The band’s 16-song set was almost equally divided between its three releases, which include 1995's Adrenaline and 1997's Around the Fur. "We figured that we should play about the same amount from each disc because those first two albums got us here," frontman Chino Moreno said while relaxing after the show. "And we also want to give our fans a chance to get the album."
But judging from the crowd’s reaction, the Deftones, who recently returned from a European tour, could have focused on the new material. Fans were more than familiar with the songs from White Pony, particularly the single "Change (In a House of Flies)" (RealAudio excerpt). The midtempo tune clearly connected with the capacity crowd of 3,000.
Other new songs, such as "Digital Bath," "Feiticeira," "Knife Prty" and "Korea," benefited from the venue's crisp, clear sound and also were greeted with considerable enthusiasm by the fans.
"I think the new stuff went over so great because a lot of people have the album already," Steve Dallesandro, 17, of Cherry Hill, N.J., said. "I went out and got it yesterday because I love these guys and I wanted to be familiar with everything they were going to play."
Fans And Band Brave Stifling Heat
"Deftones fans are dedicated," local fan Randy Montgomery, 23, said. "It shouldn't be surprising that so many people here bought the album. These guys are amazing; they've got so much energy. They put on a great show, even though it was unbelievably hot in there."
The Deftones, each dressed in black, performed before a stark backdrop that alternated between a pony defined by little red bulbs and tiny white lights that resembled stars. The group was soaked in sweat by the end of its 70-minute set, which started with "Be Quiet and Drive (Far Away)" (RealAudio excerpt) and closed with "Headup."
Moreno, who initially wore a zippered sweat jacket onstage, was particularly sticky. The frontman worked the stage throughout the night, bending over and howling as fans extended their hands toward him, slapping a number of paws during the show. Toward the end of its set, as the group launched into "7 Words" (RealAudio excerpt), Moreno looked like a boxer in the final rounds of a bout as his bandmates chugged along behind him.
"It was so unbelievably hot," Moreno said afterward. "I'm not used to this."
At that point, the crowd, which had been fairly restrained throughout much of the night, erupted into mini-moshpits. "You just have to mix it up," Jon Rohr, 19, also of Philadelphia, said. "We owe it to them. They chose to play their first show [of this tour] in Philly."

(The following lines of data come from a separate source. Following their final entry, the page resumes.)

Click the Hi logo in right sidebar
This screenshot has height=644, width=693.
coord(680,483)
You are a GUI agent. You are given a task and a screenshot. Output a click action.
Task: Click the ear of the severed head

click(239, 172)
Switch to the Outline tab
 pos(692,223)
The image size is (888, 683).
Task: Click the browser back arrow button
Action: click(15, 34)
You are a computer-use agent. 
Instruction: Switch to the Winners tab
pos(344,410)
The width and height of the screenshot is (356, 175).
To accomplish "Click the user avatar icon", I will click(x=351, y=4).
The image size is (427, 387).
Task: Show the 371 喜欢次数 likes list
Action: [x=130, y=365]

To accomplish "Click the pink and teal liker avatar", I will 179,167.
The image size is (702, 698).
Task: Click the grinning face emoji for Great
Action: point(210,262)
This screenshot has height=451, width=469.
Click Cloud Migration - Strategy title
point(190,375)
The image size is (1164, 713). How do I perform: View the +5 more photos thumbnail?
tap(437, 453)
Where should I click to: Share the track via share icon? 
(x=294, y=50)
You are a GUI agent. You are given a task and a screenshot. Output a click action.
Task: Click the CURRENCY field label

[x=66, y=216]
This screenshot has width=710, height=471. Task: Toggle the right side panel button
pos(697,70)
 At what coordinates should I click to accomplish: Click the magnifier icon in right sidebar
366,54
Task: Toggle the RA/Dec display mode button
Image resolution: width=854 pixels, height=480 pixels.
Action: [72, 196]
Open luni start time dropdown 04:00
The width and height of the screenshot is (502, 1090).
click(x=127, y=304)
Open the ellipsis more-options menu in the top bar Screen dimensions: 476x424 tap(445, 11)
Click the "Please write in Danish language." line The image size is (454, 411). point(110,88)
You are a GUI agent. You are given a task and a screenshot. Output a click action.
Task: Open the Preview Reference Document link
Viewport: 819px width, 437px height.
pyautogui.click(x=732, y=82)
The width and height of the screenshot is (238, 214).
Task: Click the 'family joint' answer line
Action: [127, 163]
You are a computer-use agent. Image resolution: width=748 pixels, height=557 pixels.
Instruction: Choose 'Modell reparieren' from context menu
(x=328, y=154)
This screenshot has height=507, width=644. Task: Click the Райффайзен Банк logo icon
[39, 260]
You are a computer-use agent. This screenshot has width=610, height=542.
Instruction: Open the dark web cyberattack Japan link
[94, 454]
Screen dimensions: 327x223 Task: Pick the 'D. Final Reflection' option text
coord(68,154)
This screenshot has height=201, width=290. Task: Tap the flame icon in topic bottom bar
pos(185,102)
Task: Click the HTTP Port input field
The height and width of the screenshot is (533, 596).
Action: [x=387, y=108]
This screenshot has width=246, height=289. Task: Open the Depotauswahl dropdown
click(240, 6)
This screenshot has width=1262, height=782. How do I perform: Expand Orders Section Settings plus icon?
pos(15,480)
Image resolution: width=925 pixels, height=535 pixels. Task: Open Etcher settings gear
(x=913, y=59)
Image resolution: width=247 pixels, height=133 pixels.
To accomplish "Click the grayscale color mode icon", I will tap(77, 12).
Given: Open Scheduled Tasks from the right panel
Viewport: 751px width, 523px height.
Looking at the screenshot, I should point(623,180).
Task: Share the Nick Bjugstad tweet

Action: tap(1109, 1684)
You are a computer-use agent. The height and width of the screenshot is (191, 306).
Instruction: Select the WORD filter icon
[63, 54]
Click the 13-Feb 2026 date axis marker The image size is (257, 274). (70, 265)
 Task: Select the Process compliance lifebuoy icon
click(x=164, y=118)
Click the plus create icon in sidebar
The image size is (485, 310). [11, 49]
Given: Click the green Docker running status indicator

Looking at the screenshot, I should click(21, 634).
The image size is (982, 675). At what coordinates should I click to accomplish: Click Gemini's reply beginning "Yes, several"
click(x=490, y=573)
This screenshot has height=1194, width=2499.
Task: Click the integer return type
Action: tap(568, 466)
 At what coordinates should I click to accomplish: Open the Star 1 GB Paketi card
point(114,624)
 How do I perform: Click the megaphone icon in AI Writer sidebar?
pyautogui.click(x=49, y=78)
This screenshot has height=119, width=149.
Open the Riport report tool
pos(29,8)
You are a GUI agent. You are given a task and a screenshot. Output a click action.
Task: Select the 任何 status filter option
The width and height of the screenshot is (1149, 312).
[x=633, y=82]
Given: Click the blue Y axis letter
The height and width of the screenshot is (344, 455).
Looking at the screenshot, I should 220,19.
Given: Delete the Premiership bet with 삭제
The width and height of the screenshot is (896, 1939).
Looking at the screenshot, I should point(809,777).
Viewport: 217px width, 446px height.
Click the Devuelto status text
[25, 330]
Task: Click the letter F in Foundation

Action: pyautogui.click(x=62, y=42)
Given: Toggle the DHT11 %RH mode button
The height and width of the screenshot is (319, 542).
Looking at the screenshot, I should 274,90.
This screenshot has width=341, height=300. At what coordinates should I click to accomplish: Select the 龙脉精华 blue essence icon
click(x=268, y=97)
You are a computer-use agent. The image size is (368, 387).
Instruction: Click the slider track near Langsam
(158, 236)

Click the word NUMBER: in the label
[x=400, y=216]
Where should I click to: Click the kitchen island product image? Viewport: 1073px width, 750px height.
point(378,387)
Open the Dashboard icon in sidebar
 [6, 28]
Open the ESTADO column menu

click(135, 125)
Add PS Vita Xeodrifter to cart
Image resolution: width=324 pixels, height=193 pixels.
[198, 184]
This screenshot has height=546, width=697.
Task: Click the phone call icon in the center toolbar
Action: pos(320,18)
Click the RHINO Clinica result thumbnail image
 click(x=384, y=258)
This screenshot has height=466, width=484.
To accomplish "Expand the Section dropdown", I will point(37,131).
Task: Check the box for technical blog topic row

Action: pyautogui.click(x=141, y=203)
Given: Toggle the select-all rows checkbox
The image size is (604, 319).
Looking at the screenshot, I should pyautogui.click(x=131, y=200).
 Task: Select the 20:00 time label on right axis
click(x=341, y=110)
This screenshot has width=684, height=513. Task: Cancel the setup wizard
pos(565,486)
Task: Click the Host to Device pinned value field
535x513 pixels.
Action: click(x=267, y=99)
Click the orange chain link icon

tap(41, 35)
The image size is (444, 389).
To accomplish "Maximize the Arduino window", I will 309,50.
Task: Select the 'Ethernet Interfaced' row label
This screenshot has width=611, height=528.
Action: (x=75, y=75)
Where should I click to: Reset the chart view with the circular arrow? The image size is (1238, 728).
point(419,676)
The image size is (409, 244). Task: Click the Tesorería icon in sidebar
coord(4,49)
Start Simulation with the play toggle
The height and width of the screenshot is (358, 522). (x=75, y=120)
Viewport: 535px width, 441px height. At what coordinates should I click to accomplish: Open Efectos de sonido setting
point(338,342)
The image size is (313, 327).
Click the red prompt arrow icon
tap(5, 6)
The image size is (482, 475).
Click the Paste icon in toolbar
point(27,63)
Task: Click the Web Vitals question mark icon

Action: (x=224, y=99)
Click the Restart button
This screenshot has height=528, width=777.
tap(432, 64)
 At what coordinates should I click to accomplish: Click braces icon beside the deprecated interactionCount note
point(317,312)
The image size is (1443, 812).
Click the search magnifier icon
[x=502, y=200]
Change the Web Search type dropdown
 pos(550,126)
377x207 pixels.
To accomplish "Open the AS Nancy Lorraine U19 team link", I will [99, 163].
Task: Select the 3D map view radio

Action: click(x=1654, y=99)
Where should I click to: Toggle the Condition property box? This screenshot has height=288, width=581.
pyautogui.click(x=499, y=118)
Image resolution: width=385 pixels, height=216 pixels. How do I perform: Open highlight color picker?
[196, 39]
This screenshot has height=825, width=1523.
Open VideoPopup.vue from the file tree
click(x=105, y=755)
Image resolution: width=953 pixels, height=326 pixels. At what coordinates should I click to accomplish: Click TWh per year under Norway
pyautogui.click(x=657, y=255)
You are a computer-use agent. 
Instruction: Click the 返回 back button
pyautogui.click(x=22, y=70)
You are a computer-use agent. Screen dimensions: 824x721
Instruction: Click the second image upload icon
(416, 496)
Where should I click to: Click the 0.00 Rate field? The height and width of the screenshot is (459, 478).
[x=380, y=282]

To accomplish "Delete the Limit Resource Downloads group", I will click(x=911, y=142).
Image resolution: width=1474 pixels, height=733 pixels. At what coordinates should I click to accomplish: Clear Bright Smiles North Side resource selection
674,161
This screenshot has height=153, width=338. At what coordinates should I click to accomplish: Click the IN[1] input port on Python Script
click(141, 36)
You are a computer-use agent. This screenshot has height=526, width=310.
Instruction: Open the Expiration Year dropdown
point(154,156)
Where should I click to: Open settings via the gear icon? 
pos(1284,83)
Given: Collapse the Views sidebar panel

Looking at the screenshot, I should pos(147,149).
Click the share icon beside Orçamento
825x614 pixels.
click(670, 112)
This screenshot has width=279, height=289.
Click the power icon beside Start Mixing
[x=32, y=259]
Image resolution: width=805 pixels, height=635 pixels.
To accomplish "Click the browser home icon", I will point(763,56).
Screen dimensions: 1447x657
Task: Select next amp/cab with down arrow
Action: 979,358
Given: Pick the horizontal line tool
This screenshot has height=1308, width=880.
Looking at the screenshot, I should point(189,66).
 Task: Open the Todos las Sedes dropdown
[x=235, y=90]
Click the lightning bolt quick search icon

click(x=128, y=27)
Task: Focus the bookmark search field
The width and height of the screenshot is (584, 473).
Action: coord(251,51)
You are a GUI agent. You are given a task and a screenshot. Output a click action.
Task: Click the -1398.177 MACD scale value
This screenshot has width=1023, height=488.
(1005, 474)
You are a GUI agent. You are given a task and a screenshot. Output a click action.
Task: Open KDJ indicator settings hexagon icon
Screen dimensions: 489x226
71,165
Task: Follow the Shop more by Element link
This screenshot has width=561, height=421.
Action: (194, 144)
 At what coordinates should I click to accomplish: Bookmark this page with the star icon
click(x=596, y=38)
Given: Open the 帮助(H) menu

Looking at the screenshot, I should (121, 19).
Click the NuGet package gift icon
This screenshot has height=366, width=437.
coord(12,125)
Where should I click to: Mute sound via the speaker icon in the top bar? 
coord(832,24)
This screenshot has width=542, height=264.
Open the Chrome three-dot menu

"Anybody remember the first time we played here?" Moreno asked the crowd. Few of the fans at the predominantly male-populated show could have attended the Deftones’ Philadelphia debut at the 21-and-over club J.C. Dobbs in 1995, since most of the group's aficionados weren't close to being legal five years ago. Last night, there were so few adults in the audience that the downstairs bar was closed.
Getting Some Brotherly Love
"Philly is a great place to start this," Moreno said after the show. "This place has always given us a lot of love. They were very much into our first two albums."
The band, which also includes guitarist Stephen Carpenter, bassist Chi Cheng, drummer Abe Cunningham and DJ Frank Delgado, proved Moreno’s point, stirring the crowd with early material such as "Bored" and "Root." Fans were body-surfing throughout "Mascara" and "Around the Fur."
"When they played the old stuff, I was just going crazy," Jason Carey, 20, of Doylestown, Pa., said. "This was an incredible concert."
Ditto for Dan Gallagher, the 24-year-old who traveled from Brooklyn, N.Y., to catch the Deftones. "It was so worth it to see them. I got tickets to see them in Jersey [on Friday, at the PNC Bank Arts Center in Holmdel]. But that place is so big, and they're part of a big show [WXRK radio’s Dysfunctional Family Picnic] with a lot of bands, so I know they won't be playing as long as they did tonight. I had to see them in a place this size because when they come back after this tour, I doubt they'll be playing places this size anymore."